◆ PROBLEM DETAILS
Set down each record exactly as written.

◆ SOURCE MATERIAL
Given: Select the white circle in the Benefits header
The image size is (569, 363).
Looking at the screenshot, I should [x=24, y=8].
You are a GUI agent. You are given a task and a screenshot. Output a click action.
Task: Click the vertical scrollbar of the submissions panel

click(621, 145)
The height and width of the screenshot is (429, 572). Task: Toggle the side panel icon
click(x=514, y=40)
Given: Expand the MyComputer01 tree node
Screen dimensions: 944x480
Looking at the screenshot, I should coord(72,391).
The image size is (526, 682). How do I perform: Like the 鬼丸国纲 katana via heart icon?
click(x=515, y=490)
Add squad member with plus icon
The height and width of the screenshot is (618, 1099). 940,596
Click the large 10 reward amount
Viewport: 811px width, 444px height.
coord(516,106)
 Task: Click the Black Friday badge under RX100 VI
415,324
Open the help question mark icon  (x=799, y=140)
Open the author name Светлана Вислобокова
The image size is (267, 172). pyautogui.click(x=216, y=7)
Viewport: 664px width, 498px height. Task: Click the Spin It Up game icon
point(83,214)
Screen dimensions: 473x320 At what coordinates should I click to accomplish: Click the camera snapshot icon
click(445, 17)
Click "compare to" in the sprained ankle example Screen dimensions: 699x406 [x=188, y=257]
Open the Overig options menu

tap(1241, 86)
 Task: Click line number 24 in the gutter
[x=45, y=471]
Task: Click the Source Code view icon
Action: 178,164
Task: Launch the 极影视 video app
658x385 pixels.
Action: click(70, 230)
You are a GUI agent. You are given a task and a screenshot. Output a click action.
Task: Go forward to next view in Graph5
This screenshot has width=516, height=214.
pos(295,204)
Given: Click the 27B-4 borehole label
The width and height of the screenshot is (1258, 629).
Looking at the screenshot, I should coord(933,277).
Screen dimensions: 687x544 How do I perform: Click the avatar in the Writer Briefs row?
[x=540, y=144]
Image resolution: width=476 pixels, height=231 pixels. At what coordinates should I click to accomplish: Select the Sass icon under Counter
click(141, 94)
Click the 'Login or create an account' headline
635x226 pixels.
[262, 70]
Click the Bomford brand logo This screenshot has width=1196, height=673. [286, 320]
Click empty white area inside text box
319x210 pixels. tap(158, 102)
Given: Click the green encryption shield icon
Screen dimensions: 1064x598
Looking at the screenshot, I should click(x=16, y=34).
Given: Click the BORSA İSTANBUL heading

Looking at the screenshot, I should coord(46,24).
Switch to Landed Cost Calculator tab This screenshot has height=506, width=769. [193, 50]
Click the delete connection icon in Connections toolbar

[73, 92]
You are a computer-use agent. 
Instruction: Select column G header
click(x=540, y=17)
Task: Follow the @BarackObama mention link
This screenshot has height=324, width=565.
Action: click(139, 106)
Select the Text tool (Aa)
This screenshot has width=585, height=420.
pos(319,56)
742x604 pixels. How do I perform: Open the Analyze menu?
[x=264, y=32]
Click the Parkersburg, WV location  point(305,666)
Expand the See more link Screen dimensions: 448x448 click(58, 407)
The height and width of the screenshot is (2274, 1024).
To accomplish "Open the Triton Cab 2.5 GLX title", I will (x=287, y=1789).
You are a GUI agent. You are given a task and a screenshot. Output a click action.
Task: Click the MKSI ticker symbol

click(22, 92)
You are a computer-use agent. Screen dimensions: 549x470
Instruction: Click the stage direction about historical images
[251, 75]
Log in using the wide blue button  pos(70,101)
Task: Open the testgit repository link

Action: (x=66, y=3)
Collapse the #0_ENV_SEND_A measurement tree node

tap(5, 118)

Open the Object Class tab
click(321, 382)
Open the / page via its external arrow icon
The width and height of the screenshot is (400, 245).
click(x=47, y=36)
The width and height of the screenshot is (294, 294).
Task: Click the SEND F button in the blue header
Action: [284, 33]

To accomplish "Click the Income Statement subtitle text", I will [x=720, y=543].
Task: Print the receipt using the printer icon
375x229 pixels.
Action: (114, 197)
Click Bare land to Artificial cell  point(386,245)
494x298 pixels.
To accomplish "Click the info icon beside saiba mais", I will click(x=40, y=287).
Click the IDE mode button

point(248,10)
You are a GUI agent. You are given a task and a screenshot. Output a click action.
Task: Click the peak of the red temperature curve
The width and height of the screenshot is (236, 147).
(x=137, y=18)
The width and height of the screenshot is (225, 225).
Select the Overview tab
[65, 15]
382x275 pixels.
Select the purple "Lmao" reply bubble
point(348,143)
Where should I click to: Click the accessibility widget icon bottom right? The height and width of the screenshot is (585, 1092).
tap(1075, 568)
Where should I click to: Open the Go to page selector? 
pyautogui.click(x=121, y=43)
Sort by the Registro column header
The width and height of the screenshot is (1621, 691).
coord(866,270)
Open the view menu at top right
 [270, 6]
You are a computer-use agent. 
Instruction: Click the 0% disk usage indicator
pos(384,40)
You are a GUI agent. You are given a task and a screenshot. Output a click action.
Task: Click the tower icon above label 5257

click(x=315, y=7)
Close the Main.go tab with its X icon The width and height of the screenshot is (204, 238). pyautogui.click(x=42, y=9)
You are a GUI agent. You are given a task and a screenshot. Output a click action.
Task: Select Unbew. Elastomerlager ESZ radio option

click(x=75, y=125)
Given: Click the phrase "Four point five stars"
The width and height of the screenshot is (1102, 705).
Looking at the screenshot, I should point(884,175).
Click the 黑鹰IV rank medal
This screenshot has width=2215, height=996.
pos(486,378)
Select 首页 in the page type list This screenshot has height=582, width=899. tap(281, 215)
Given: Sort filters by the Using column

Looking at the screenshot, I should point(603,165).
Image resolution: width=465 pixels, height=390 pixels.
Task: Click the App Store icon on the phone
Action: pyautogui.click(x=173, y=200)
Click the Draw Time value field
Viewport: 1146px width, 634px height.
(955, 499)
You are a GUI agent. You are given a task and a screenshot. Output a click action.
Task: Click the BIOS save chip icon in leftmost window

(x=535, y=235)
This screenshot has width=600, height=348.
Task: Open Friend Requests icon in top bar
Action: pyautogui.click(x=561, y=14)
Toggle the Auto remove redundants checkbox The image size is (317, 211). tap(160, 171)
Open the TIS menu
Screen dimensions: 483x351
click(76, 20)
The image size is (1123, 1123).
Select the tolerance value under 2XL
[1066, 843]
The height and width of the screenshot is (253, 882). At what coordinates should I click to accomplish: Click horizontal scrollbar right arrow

◆ SOLUTION FOR THIS EXERCISE
Given: Select the white circle in the Benefits header
The image size is (569, 363).
Looking at the screenshot, I should [x=24, y=8].
You are a GUI agent. You are given a task and a screenshot. Output a click action.
Task: Click the vertical scrollbar of the submissions panel

click(621, 145)
The height and width of the screenshot is (429, 572). Task: Toggle the side panel icon
click(x=514, y=40)
Given: Expand the MyComputer01 tree node
Screen dimensions: 944x480
Looking at the screenshot, I should coord(72,391).
The image size is (526, 682). How do I perform: Like the 鬼丸国纲 katana via heart icon?
click(x=515, y=490)
Add squad member with plus icon
The height and width of the screenshot is (618, 1099). 940,596
Click the large 10 reward amount
Viewport: 811px width, 444px height.
coord(516,106)
 Task: Click the Black Friday badge under RX100 VI
415,324
Open the help question mark icon  (x=799, y=140)
Open the author name Светлана Вислобокова
The image size is (267, 172). pyautogui.click(x=216, y=7)
Viewport: 664px width, 498px height. Task: Click the Spin It Up game icon
point(83,214)
Screen dimensions: 473x320 At what coordinates should I click to accomplish: Click the camera snapshot icon
click(445, 17)
Click "compare to" in the sprained ankle example Screen dimensions: 699x406 [x=188, y=257]
Open the Overig options menu

tap(1241, 86)
 Task: Click line number 24 in the gutter
[x=45, y=471]
Task: Click the Source Code view icon
Action: 178,164
Task: Launch the 极影视 video app
658x385 pixels.
Action: click(70, 230)
You are a GUI agent. You are given a task and a screenshot. Output a click action.
Task: Go forward to next view in Graph5
This screenshot has width=516, height=214.
pos(295,204)
Given: Click the 27B-4 borehole label
The width and height of the screenshot is (1258, 629).
Looking at the screenshot, I should coord(933,277).
Screen dimensions: 687x544 How do I perform: Click the avatar in the Writer Briefs row?
[x=540, y=144]
Image resolution: width=476 pixels, height=231 pixels. At what coordinates should I click to accomplish: Select the Sass icon under Counter
click(141, 94)
Click the 'Login or create an account' headline
635x226 pixels.
[262, 70]
Click the Bomford brand logo This screenshot has width=1196, height=673. [286, 320]
Click empty white area inside text box
319x210 pixels. tap(158, 102)
Given: Click the green encryption shield icon
Screen dimensions: 1064x598
Looking at the screenshot, I should click(x=16, y=34).
Given: Click the BORSA İSTANBUL heading

Looking at the screenshot, I should coord(46,24).
Switch to Landed Cost Calculator tab This screenshot has height=506, width=769. [193, 50]
Click the delete connection icon in Connections toolbar

[73, 92]
You are a computer-use agent. 
Instruction: Select column G header
click(x=540, y=17)
Task: Follow the @BarackObama mention link
This screenshot has height=324, width=565.
Action: click(139, 106)
Select the Text tool (Aa)
This screenshot has width=585, height=420.
pos(319,56)
742x604 pixels. How do I perform: Open the Analyze menu?
[x=264, y=32]
Click the Parkersburg, WV location  point(305,666)
Expand the See more link Screen dimensions: 448x448 click(58, 407)
The height and width of the screenshot is (2274, 1024).
To accomplish "Open the Triton Cab 2.5 GLX title", I will (x=287, y=1789).
You are a GUI agent. You are given a task and a screenshot. Output a click action.
Task: Click the MKSI ticker symbol

click(22, 92)
You are a computer-use agent. Screen dimensions: 549x470
Instruction: Click the stage direction about historical images
[251, 75]
Log in using the wide blue button  pos(70,101)
Task: Open the testgit repository link

Action: (x=66, y=3)
Collapse the #0_ENV_SEND_A measurement tree node

tap(5, 118)

Open the Object Class tab
click(321, 382)
Open the / page via its external arrow icon
The width and height of the screenshot is (400, 245).
click(x=47, y=36)
The width and height of the screenshot is (294, 294).
Task: Click the SEND F button in the blue header
Action: [284, 33]

To accomplish "Click the Income Statement subtitle text", I will [x=720, y=543].
Task: Print the receipt using the printer icon
375x229 pixels.
Action: (114, 197)
Click Bare land to Artificial cell  point(386,245)
494x298 pixels.
To accomplish "Click the info icon beside saiba mais", I will click(x=40, y=287).
Click the IDE mode button

point(248,10)
You are a GUI agent. You are given a task and a screenshot. Output a click action.
Task: Click the peak of the red temperature curve
The width and height of the screenshot is (236, 147).
(x=137, y=18)
The width and height of the screenshot is (225, 225).
Select the Overview tab
[65, 15]
382x275 pixels.
Select the purple "Lmao" reply bubble
point(348,143)
Where should I click to: Click the accessibility widget icon bottom right? The height and width of the screenshot is (585, 1092).
tap(1075, 568)
Where should I click to: Open the Go to page selector? 
pyautogui.click(x=121, y=43)
Sort by the Registro column header
The width and height of the screenshot is (1621, 691).
coord(866,270)
Open the view menu at top right
 [270, 6]
You are a computer-use agent. 
Instruction: Click the 0% disk usage indicator
pos(384,40)
You are a GUI agent. You are given a task and a screenshot. Output a click action.
Task: Click the tower icon above label 5257

click(x=315, y=7)
Close the Main.go tab with its X icon The width and height of the screenshot is (204, 238). pyautogui.click(x=42, y=9)
You are a GUI agent. You are given a task and a screenshot. Output a click action.
Task: Select Unbew. Elastomerlager ESZ radio option

click(x=75, y=125)
Given: Click the phrase "Four point five stars"
The width and height of the screenshot is (1102, 705).
Looking at the screenshot, I should point(884,175).
Click the 黑鹰IV rank medal
This screenshot has width=2215, height=996.
pos(486,378)
Select 首页 in the page type list This screenshot has height=582, width=899. tap(281, 215)
Given: Sort filters by the Using column

Looking at the screenshot, I should point(603,165).
Image resolution: width=465 pixels, height=390 pixels.
Task: Click the App Store icon on the phone
Action: pyautogui.click(x=173, y=200)
Click the Draw Time value field
Viewport: 1146px width, 634px height.
(955, 499)
You are a GUI agent. You are given a task and a screenshot. Output a click action.
Task: Click the BIOS save chip icon in leftmost window

(x=535, y=235)
This screenshot has width=600, height=348.
Task: Open Friend Requests icon in top bar
Action: pyautogui.click(x=561, y=14)
Toggle the Auto remove redundants checkbox The image size is (317, 211). tap(160, 171)
Open the TIS menu
Screen dimensions: 483x351
click(76, 20)
The image size is (1123, 1123).
Select the tolerance value under 2XL
[1066, 843]
The height and width of the screenshot is (253, 882). At what coordinates should I click to accomplish: Click horizontal scrollbar right arrow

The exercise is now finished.